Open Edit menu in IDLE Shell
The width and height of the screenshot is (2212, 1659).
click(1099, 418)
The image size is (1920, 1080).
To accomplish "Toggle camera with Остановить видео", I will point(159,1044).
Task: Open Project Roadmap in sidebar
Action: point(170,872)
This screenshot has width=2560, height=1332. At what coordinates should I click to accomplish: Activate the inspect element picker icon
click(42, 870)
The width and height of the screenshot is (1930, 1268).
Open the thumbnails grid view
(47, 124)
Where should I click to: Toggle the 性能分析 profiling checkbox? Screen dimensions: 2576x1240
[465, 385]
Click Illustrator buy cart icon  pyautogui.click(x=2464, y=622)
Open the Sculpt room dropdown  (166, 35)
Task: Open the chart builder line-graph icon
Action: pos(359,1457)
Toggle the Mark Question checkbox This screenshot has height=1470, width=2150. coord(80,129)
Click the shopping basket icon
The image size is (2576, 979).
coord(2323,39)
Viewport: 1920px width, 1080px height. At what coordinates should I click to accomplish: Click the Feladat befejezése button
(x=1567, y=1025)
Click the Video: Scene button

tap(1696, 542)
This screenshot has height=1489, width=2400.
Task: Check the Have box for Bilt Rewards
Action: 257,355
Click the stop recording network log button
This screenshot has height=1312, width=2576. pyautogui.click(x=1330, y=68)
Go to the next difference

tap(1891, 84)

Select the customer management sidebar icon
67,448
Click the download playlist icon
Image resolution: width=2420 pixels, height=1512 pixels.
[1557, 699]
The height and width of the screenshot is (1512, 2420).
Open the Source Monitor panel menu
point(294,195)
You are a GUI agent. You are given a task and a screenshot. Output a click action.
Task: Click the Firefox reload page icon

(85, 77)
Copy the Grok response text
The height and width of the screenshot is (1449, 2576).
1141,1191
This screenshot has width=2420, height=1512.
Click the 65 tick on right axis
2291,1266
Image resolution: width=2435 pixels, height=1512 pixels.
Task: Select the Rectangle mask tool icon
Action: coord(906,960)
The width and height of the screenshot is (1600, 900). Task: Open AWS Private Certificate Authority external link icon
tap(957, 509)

## The problem:
Lines before the one containing "This screenshot has width=2420, height=1512." stay out; reproduce that line and all the lines after it, through the end of the listing, exactly.

## Completed exercise:
This screenshot has width=2420, height=1512.
Click the 65 tick on right axis
2291,1266
Image resolution: width=2435 pixels, height=1512 pixels.
Task: Select the Rectangle mask tool icon
Action: coord(906,960)
The width and height of the screenshot is (1600, 900). Task: Open AWS Private Certificate Authority external link icon
tap(957, 509)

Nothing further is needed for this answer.